# What you need to do:
Take the data from its first line. Print each line exactly until the line containing "Click the Navigator" has been printed too.
(Materials provided)
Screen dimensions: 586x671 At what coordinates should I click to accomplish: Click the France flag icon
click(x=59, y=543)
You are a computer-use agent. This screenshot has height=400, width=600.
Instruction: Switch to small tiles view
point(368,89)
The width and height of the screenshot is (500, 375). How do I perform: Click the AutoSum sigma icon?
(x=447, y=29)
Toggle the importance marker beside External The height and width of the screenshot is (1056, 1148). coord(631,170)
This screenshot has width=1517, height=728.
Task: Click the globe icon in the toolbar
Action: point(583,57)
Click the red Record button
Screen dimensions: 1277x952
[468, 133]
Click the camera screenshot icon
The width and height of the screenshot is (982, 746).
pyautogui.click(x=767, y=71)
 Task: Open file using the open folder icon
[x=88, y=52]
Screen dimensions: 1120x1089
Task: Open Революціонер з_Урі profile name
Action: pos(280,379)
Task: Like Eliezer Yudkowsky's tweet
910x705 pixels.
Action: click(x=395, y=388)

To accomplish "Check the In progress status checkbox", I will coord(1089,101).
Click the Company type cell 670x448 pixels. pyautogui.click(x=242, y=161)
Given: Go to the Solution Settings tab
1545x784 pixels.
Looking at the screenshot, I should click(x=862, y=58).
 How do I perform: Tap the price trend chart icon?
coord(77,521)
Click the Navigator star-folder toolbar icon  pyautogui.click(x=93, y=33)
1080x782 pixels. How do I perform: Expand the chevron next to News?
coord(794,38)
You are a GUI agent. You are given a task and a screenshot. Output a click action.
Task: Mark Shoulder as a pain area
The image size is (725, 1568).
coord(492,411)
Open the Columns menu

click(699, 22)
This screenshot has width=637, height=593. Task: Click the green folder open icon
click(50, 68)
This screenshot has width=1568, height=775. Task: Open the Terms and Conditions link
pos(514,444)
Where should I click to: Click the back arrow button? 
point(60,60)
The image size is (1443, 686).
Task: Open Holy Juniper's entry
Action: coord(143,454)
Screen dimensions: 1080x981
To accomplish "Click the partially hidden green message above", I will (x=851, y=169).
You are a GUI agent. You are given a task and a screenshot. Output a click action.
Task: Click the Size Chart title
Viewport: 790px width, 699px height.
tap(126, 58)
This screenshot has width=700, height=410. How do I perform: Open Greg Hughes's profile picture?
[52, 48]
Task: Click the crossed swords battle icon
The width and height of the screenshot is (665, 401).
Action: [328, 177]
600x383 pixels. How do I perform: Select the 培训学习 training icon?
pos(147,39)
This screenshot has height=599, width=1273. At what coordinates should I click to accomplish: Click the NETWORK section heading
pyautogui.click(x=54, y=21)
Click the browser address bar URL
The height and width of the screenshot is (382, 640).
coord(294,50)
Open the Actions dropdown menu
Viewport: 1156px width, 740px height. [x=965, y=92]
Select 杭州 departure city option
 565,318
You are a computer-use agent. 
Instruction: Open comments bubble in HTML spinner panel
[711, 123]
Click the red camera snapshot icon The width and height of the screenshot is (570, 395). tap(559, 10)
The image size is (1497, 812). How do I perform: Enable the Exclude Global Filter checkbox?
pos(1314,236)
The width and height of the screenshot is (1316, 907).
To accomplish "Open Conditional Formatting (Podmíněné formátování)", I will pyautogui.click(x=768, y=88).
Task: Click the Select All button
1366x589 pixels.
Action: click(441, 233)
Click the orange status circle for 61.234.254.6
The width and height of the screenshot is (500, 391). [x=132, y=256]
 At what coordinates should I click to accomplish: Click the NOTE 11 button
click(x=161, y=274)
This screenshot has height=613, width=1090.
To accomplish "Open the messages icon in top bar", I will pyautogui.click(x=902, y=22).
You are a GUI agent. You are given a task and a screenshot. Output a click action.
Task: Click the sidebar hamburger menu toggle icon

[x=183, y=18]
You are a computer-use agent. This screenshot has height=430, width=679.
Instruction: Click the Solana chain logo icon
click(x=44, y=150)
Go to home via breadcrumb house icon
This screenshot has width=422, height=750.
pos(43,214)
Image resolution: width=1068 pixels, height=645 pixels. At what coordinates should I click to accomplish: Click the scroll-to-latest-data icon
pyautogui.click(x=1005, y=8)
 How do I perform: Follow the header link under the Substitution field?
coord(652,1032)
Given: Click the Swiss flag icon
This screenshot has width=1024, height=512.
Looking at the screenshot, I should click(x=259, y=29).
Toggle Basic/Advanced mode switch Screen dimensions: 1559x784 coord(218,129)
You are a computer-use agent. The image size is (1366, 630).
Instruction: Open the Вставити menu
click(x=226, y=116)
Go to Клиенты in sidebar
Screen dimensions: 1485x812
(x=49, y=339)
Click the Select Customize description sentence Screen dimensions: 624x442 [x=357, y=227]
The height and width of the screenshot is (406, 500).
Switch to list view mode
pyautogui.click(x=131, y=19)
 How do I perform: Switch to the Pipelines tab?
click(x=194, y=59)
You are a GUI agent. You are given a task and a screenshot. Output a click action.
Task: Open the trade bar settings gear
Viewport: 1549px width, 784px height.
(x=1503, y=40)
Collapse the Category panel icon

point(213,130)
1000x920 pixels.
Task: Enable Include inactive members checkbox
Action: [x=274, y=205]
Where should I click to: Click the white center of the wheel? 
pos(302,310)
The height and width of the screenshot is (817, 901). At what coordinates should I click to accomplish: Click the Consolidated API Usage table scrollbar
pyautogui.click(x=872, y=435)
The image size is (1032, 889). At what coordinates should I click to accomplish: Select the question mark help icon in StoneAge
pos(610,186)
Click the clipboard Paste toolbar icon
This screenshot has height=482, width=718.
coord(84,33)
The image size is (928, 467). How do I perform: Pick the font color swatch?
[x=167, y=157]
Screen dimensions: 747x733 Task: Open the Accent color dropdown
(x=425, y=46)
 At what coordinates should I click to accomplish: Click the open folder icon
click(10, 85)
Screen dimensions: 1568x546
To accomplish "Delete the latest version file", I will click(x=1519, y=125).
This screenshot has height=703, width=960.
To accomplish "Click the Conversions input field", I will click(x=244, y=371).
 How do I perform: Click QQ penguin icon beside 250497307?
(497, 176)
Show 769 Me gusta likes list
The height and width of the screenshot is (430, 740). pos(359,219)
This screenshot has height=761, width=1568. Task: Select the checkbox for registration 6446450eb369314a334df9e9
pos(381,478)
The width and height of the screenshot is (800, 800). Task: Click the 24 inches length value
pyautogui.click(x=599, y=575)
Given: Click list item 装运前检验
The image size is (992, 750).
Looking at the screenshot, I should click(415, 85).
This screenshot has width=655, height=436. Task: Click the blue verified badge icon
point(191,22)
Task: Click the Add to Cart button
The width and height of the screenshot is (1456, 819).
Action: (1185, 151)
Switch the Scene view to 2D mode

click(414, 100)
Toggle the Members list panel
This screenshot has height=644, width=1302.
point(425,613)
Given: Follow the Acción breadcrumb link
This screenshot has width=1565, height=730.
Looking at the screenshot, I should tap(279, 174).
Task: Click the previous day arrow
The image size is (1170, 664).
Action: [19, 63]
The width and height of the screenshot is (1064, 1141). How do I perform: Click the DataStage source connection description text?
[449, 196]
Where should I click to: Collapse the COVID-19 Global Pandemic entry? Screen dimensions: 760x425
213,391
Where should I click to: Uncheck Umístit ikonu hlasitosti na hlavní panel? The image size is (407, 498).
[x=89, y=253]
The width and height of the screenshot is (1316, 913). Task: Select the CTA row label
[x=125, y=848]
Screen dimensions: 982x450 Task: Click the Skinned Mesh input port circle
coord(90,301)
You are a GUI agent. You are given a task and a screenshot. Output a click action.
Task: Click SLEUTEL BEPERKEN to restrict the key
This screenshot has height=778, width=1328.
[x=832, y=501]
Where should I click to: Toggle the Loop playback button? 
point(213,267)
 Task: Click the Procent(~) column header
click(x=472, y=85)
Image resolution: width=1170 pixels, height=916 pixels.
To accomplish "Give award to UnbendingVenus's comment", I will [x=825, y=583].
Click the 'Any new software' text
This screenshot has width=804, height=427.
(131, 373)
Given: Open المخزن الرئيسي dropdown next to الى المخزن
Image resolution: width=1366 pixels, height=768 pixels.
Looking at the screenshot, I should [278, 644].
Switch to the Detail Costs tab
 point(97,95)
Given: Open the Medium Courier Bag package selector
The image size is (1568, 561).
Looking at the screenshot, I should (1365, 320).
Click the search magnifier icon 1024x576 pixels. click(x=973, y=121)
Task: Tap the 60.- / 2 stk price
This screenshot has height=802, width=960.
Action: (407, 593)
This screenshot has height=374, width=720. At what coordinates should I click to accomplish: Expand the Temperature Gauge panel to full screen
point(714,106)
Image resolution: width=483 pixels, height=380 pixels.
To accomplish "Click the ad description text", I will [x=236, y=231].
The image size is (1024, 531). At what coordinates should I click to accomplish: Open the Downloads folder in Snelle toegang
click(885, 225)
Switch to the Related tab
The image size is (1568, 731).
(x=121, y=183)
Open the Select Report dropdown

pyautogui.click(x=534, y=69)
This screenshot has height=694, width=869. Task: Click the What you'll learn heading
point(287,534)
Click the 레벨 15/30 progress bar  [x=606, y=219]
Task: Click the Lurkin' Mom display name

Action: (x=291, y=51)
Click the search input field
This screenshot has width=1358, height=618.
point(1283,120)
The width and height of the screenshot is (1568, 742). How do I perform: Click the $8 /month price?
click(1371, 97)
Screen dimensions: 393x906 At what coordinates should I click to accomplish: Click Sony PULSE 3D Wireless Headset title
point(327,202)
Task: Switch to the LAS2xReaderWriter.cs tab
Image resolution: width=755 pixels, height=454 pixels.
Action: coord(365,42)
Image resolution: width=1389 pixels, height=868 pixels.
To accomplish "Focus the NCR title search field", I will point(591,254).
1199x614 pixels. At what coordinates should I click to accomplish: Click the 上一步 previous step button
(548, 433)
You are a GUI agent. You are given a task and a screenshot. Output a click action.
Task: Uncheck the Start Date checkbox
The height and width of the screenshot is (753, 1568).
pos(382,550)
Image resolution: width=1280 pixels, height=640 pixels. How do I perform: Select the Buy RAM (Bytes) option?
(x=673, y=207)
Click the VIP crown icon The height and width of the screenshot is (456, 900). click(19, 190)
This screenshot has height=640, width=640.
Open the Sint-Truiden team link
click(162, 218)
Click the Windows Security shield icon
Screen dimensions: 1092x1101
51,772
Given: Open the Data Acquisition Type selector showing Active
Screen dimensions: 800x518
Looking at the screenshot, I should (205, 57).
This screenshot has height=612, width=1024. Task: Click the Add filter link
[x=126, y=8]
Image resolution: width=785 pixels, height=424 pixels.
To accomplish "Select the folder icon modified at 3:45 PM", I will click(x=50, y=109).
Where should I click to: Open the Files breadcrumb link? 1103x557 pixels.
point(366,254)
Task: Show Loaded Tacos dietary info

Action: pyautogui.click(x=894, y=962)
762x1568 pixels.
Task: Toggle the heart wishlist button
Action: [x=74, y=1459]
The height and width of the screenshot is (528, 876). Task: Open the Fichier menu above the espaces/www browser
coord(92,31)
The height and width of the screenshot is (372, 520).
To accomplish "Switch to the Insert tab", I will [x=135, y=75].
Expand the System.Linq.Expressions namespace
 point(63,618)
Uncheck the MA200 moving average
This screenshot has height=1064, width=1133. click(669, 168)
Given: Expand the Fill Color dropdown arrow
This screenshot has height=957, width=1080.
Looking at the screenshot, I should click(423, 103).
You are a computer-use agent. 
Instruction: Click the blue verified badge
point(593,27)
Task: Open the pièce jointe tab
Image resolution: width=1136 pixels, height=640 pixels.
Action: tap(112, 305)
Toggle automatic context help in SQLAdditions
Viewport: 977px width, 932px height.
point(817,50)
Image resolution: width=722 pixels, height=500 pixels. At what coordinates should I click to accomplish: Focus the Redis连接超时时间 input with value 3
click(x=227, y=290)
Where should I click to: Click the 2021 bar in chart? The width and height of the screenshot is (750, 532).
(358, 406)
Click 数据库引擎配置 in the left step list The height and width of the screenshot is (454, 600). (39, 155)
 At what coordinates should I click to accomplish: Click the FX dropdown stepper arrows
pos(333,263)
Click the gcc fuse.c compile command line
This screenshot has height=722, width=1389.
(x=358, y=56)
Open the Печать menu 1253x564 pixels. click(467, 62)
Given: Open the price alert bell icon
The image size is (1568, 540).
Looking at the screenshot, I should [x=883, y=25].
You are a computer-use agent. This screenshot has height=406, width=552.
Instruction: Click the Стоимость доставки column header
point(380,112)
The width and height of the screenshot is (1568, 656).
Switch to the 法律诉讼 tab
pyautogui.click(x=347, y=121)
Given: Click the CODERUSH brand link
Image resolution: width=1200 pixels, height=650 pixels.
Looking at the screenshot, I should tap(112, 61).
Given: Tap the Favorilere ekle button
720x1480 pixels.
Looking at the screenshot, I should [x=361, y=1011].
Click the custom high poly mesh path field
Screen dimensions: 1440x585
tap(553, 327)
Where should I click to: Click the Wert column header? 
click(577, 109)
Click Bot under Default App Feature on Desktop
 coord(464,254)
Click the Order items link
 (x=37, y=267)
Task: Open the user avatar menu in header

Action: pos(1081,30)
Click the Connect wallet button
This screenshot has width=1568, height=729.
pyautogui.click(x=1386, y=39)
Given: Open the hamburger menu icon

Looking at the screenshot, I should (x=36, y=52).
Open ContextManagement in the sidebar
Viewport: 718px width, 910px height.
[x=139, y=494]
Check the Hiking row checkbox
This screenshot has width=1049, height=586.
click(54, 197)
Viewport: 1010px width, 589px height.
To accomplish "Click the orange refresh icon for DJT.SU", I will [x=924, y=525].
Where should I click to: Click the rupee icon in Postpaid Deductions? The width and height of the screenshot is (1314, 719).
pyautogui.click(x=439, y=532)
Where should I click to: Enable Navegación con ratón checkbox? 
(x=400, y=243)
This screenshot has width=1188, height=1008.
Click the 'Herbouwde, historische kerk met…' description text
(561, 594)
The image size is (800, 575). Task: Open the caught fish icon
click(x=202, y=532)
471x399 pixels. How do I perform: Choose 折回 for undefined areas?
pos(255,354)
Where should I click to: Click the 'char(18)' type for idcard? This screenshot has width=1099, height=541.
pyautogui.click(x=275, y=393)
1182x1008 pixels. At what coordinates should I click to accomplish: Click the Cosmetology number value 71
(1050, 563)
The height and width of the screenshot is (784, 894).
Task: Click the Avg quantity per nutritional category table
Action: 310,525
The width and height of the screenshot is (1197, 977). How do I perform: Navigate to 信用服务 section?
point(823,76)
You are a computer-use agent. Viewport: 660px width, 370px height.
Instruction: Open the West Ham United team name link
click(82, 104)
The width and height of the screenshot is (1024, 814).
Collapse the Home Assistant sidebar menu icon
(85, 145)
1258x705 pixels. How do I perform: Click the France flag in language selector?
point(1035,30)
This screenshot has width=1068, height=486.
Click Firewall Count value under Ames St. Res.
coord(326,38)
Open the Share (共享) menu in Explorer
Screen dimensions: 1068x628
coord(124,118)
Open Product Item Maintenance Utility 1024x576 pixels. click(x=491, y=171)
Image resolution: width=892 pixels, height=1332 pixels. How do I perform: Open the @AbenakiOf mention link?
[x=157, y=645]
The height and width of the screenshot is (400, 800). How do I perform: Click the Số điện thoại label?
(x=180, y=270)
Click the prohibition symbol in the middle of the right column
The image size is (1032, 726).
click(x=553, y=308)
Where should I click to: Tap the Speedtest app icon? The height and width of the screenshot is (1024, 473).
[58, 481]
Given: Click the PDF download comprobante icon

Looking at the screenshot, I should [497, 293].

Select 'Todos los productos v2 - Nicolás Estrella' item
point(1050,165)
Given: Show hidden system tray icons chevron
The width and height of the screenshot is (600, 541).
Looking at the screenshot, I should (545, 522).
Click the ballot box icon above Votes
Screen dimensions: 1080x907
(End Materials provided)
# Your response:
Screen dimensions: 586x671 At what coordinates should I click to accomplish: Click the France flag icon
click(x=59, y=543)
You are a computer-use agent. This screenshot has height=400, width=600.
Instruction: Switch to small tiles view
point(368,89)
The width and height of the screenshot is (500, 375). How do I perform: Click the AutoSum sigma icon?
(x=447, y=29)
Toggle the importance marker beside External The height and width of the screenshot is (1056, 1148). coord(631,170)
This screenshot has width=1517, height=728.
Task: Click the globe icon in the toolbar
Action: point(583,57)
Click the red Record button
Screen dimensions: 1277x952
[468, 133]
Click the camera screenshot icon
The width and height of the screenshot is (982, 746).
pyautogui.click(x=767, y=71)
 Task: Open file using the open folder icon
[x=88, y=52]
Screen dimensions: 1120x1089
Task: Open Революціонер з_Урі profile name
Action: pos(280,379)
Task: Like Eliezer Yudkowsky's tweet
910x705 pixels.
Action: click(x=395, y=388)

To accomplish "Check the In progress status checkbox", I will coord(1089,101).
Click the Company type cell 670x448 pixels. pyautogui.click(x=242, y=161)
Given: Go to the Solution Settings tab
1545x784 pixels.
Looking at the screenshot, I should click(x=862, y=58).
 How do I perform: Tap the price trend chart icon?
coord(77,521)
Click the Navigator star-folder toolbar icon  pyautogui.click(x=93, y=33)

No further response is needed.